A exemplo de São Francisco, empenhemos-nos para contemplar o mistério da nossa redenção assiduamente, procurando a cada dia reencontrar as autênticas raízes da nossa vida e do nosso compromisso com o Reino, com a Igreja e com a sociedade. Francisco e seus companheiros agiram a partir da experiência dos marginalizados e da ótica do Evangelho. Com certeza em nossa sociedade existem muitos leprosos, principalmente em nosso continente Latino Americano e Caribenho, em nosso país, na pessoa do desempregado, do menor abandonado, do analfabeto, oprimido, marginalizado, desabrigado, em fim dos menores do nosso tempo.
O Papa João Paulo II, de saudosa memória, em Assis fez a seguinte oração e invocação a São Francisco: “Tu que tanto aproximaste Cristo da tua época, ajuda-nos a aproximar Cristo da nossa época, dos nossos tempos difíceis e críticos. Ajuda-nos, São Francisco de Assis, ajuda-nos a aproximar Cristo da Igreja e do mundo de hoje. Tu que trouxeste no teu coração os altos e baixos dos teus contemporâneos, ajuda-nos, com o coração vizinho do Redentor, a abraçar as alternativas dos homens de nossa época. Os difíceis problemas sociais, econômicos e políticos, os problemas da cultura e da civilização contemporânea, todos os sofrimentos do homem de hoje, as suas dúvidas, as suas negações, as suas debandadas, as suas tensões, os seus complexos e suas inquietações... Ajuda-nos a traduzir tudo isso em simples e frutuosa linguagem do Evangelho. Ajuda-nos a reduzir tudo a categorias evangélicas, de maneira que possa ser Cristo “caminho, verdade e vida” para o homem, nosso contemporâneo” (Assis, 05/11/78).

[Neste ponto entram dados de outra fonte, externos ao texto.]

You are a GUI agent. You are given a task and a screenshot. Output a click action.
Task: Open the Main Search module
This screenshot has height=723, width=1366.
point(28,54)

A pobreza, o minorismo e a itinerância apontam para a construção de uma nova irmandade, do Reinado de Deus, pautada na partilha, na justiça, no serviço-doação, na solidariedade, na fraternidade e no amor. Jesus, nosso Mestre e Senhor, deu-nos o exemplo ao se “levantar da mesa e se despir” (Jo 13,4), simbolizando nesta atitude o despojar de todos os sinais de privilégio e de poder. Somos convidados também a despojar de tudo que indique poder e privilégios, para apresentarmos ao mundo o rosto do serviço fraterno, compatível com a nossa vocação de “ser menor”, rosto que se coloca a serviço dos outros, dos pobres e últimos e de lavarmos os pés dos leprosos de hoje. Pois, a nossa razão de ser, a nossa vocação, na Igreja e no mundo é seguir Jesus Cristo, vivendo aquele “excessivo amor”, que inflamou, animou e encantou São Francisco, empenhando-nos sempre na construção de comunidades e fraternidades evangelizadoras.
Que o Seráfico Pai São Francisco, nos ajude a ver Jesus Cristo, a forma “minorum”, nossa forma de vida: Caminho, Verdade e Vida.